Identifying Effective Teachers Policy
The state should require instructional effectiveness to be the preponderant criterion of any teacher evaluation.
Oregon does not require that objective evidence of student learning be the preponderant criterion of its teacher evaluations.
The state requires local school districts to formulate their own evaluation instruments based on performance standards and performance goals established by the districts.
Oregon has recently passed legislation requiring the state to adopt model core teaching standards by January 1, 2012, that will inform performance evaluation of teachers. These standards must "take into consideration multiple measures of teacher effectiveness" as well as "evidence of student academic growth and learning based on multiple measures of student progress, including performance data of students, schools and school districts."
Oregon Revised Statutes 342.850 S.B. 290
Require instructional effectiveness to be the preponderant criterion of any teacher evaluation.
Oregon should either require a common evaluation instrument in which evidence of student learning is the most significant criterion, or it should specifically require that student learning be the preponderant criterion in local evaluation processes. Whether state or locally developed, a teacher should not be able to receive a satisfactory rating if found ineffective in the classroom.
Ensure that classroom observations specifically focus on and document the effectiveness of instruction.
Oregon should not only require that its evaluations include classroom observations, but also the state should specifically articulate that these observations focus on effectiveness of instruction. The primary component of a classroom observation should be the quality of instruction, as measured by student time on task, student grasp or mastery of the lesson objective and efficient use of class time.
Utilize rating categories that meaningfully differentiate among various levels of teacher performance.
To ensure that the evaluation instrument accurately differentiates among levels of teacher performance, Oregon should require districts to utilize multiple rating categories, such as highly effective, effective, needs improvement and ineffective.
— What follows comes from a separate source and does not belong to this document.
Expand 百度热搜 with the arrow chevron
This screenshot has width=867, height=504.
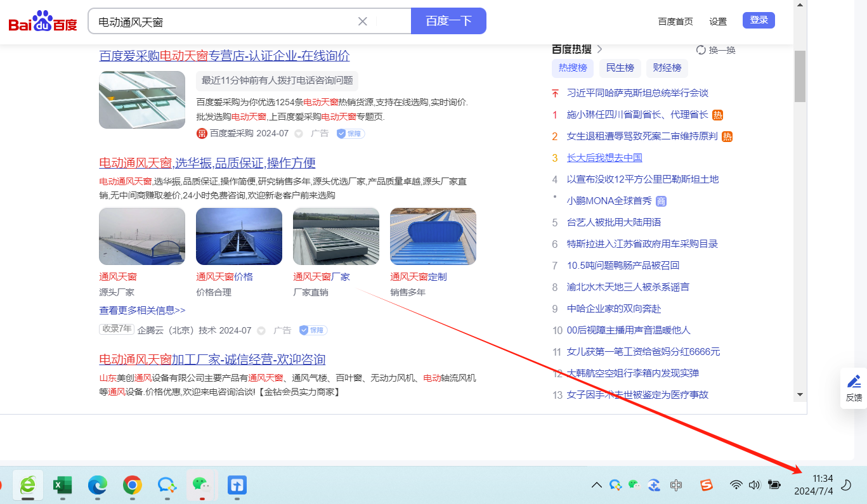click(599, 49)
A binary system that merely categorizes teachers as satisfactory or unsatisfactory is inadequate.
Oregon was helpful in providing NCTQ with facts that enhanced this analysis. The state added that its new law calls for distinguishing multiple levels of proficiency in the evaluation process, thus eliminating the former binary system. Also, teacher evaluations must use the core teaching standards as a basis for performance evaluation and also link directly to the professional growth plans offered to teachers. "The model core teaching standards will provide the foundation for consistent teacher evaluation criteria and teacher professional growth and development throughout a teacher's career."
Oregon also noted that the parallel passage of its new law provides a grant program to improve student achievement through the collaboration of teachers and administrators to design and implement rigorous approaches to evaluation, career pathways, enhanced professional development and new compensation models.